══ Data provided

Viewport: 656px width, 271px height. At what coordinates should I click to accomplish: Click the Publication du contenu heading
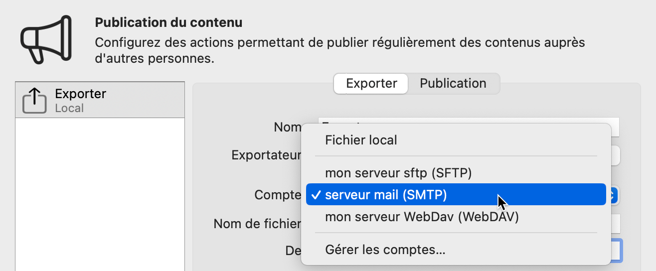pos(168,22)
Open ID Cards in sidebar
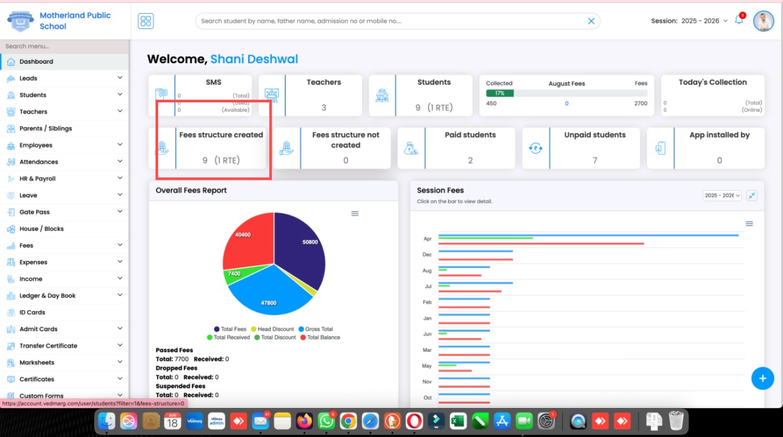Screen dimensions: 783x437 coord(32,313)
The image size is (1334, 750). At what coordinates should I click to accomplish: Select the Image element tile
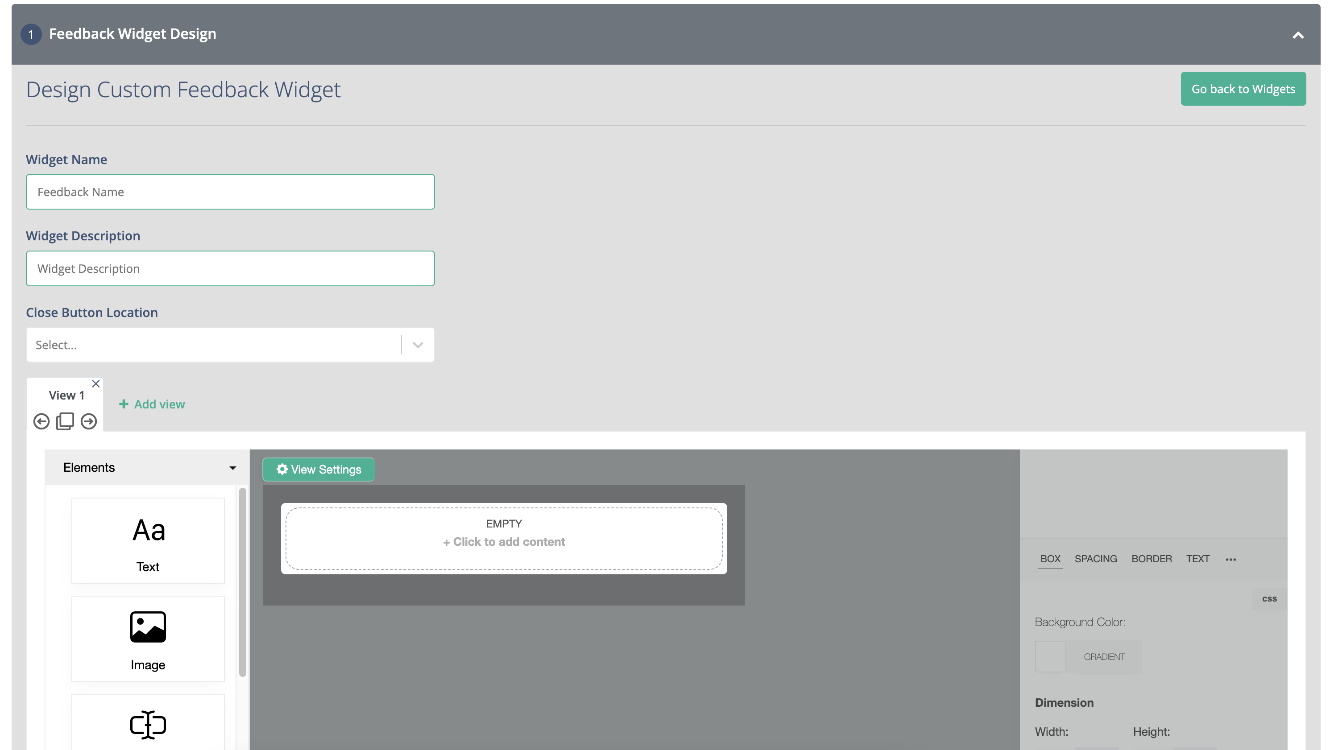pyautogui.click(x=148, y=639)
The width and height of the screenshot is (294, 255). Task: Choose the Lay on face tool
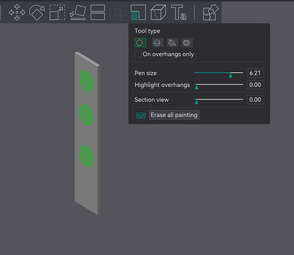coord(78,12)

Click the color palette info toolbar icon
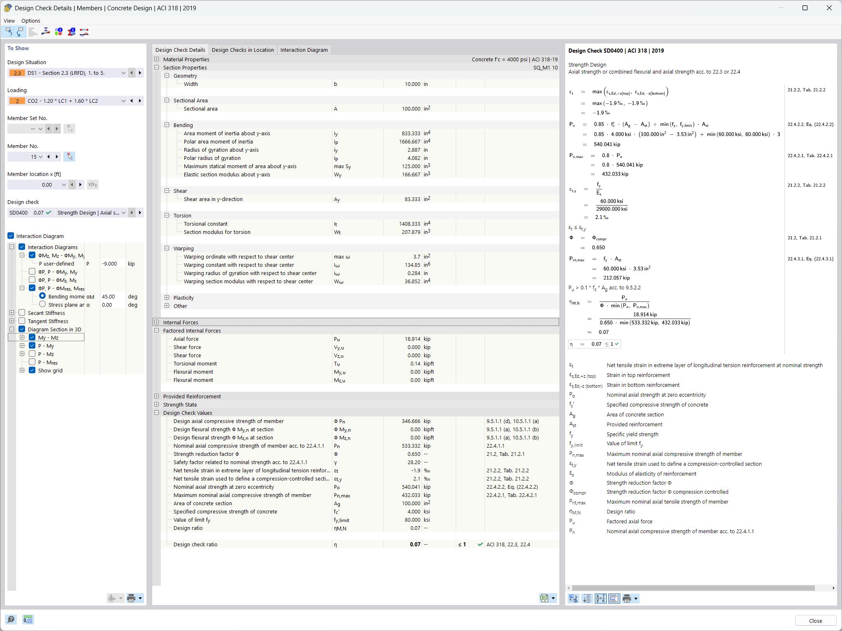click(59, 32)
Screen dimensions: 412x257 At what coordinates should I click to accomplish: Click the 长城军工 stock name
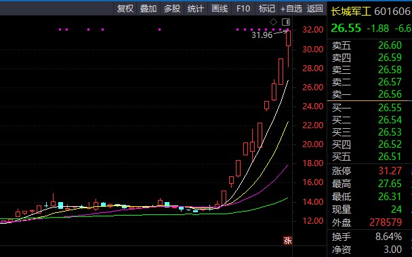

════

● **Work required**
Pull out every line of the records that contains the word "should", matching its capitalization exactly.

● **Answer**
Viewport: 656px width, 271px height. At what coordinates should I click to accomplish: Click the Publication du contenu heading
The image size is (1334, 750). At what coordinates should I click to accomplish: Select the Image element tile
Screen dimensions: 412x257 At what coordinates should I click to accomplish: Click the 长城军工 stock name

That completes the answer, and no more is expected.